Galloway knows his audience. Rochdale is 19% ethnically Asian, and 13.9% Muslim — one of the biggest communities in the country — and appealing to ethnically Asian Muslims has always served the Scottish Catholic politician very well. When he won Bradford West from Labour in 2012 by a massive majority, he announced his victory through a megaphone, shouting, “All praise to Allah!” During that by-election campaign, Galloway produced a leaflet reading:

“I’m a better Pakistani than [Imran Hussain, the Labour candidate] will ever be. God knows who’s a Muslim and who is not. And a man that’s never out of the pub shouldn’t be going around telling people you should vote for him because he’s a Muslim.”

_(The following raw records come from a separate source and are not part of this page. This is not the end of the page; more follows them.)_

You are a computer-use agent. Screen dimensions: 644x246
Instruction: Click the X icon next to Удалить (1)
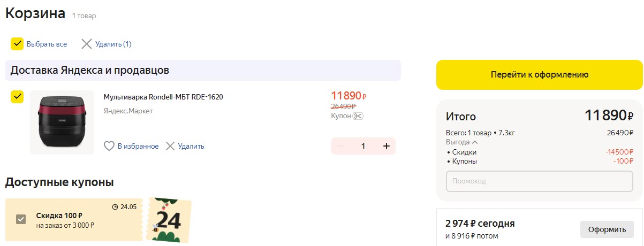point(87,44)
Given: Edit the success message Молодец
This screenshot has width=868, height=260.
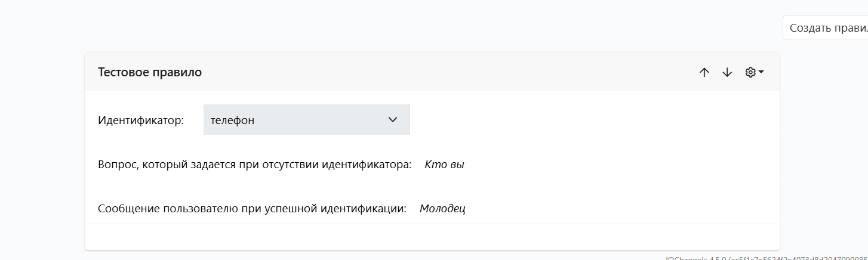Looking at the screenshot, I should 442,209.
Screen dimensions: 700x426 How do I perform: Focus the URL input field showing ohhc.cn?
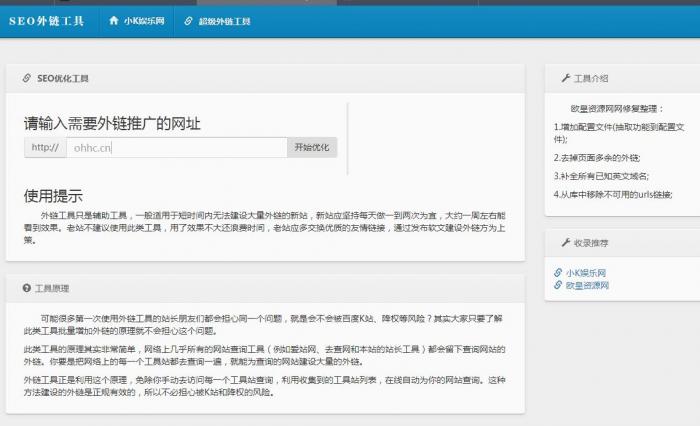coord(178,148)
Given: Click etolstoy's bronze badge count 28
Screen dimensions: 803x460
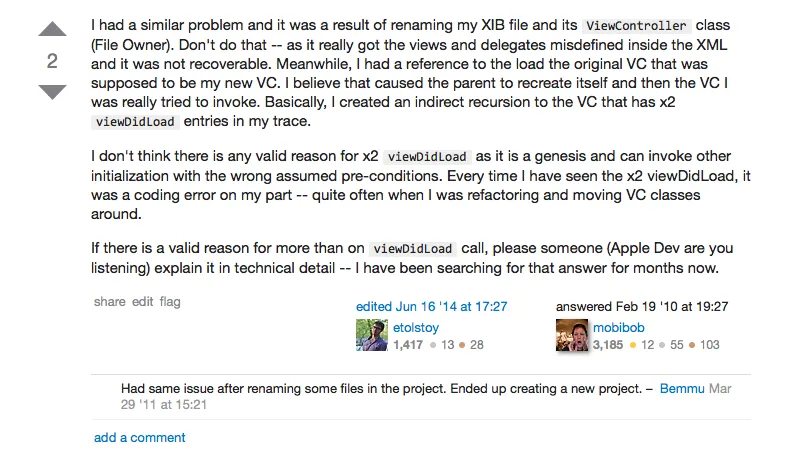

His success was short-lived: he lost the seat in 2015, to Naseem (Naz) Shah, a local of Pakistani Muslim origin. During his campaign he repeatedly insinuated that Shah was pro-Israel, despite the fact that she had regularly and publicly expressed support for Gaza and Palestine. I accompanied Shah on her campaign trail back then, and was told by a number of Pakistani Muslim voters that they were sick of Galloway posturing while doing little for the community. “He expects us to vote the way the men do,” one Muslim woman told me, “so ignores the women.” Undeterred by his failure in Bradford, he has set his sights on Rochdale.

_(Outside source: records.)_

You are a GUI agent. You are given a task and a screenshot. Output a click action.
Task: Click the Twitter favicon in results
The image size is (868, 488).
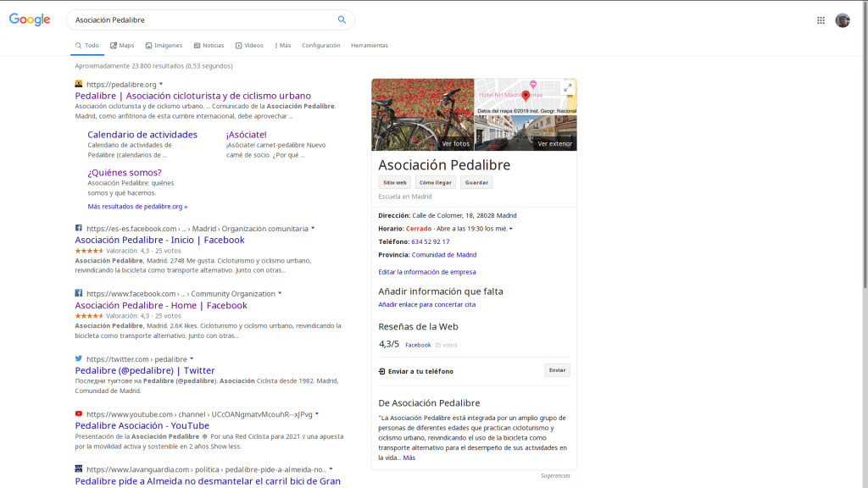(79, 358)
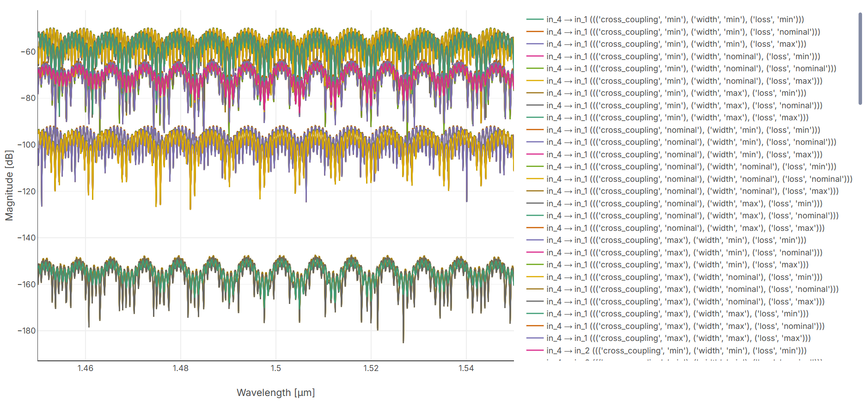This screenshot has height=402, width=868.
Task: Hide in_4→in_1 cross_coupling max, width max, loss max
Action: click(x=678, y=338)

Also standing is Guy Otten, originally a Green Party candidate who was disowned when old social media posts (from 2013, 2014 and 2015) cast him in a questionable light. In one, he wrote: “The Koran is full of war, slaughter, rape and pillage with genocide and slavery as well. It’s not fit for the 21st century.” In other words, as well as the two candidates accused of antisemitism, there’s one who’s been accused on anti-Muslim prejudice.

And then, last but not least, there is Simon Danczuk, the disgraced former Labour MP for Rochdale. Now running for Reform UK (formerly the Brexit Party), Danczuk launched his campaign by taking aim at his old party with a “work not woke” slogan. He has now pivoted to describing himself as the only alternative to Galloway, with a slightly less catchy motto: “Rochdale not Gaza.” In other words, he is also trying to capitalise on the tensions in the town over race, religion and ethnicity. Whether he has a vision for addressing poverty is less certain.

It is worth mentioning here why, exactly, Danczuk was kicked out of Labour. In March 2015 he made headlines because he appeared to have liked hardcore pornography on Twitter. He blamed an iPhone glitch, but admitted to having used porn, saying “I think we should not be too sanctimonious about this”. (Owen Jones wrote a column in defence of Danczuk, for the Guardian.) Then, in December that year, Danczuk was suspended. He had sexted 17-year-old Sophena Houlihan saying: “You want me to spank you?” and “God I’m horny!” Houlihan says she was bombarded with explicit messages for a month after asking him for a summer job in his Rochdale constituency office.

This candidate list is a tragedy. No wonder the people of Rochdale have lost faith in politics. Perhaps most disappointing is Labour’s failure: the party should have been a first choice for the majority of voters in a town that has been so abandoned by the bourgeoisie. Instead, its best hope is to become a case study that helps Labour understand why so many working-class northerners are turning their backs on the party that is supposed to represent them. The disenfranchised, impoverished people of Rochdale embody the negative consequences of exactly the kind of poverty and marginalisation that Labour romanticises or makes use of. But its residents are too angry, too battered to spark a revolution. In perhaps an attempt at protest, 60% of the town voted for Brexit in 2016.

What this means for the future of politics is as bleak as it is worrying. At times like this, when the downtrodden can neither take another kicking nor find the strength to get up from the ground and carry on, it is easy to get sucked into a world in which any enemy of an enemy is a friend. Rochdale, having been abused and abandoned by the state, exemplifies how and why dangerous, disgraceful politicians get elected. The beleaguered town deserves far better than any of the men currently vying to be its MP. Whoever wins this election, Rochdale will lose.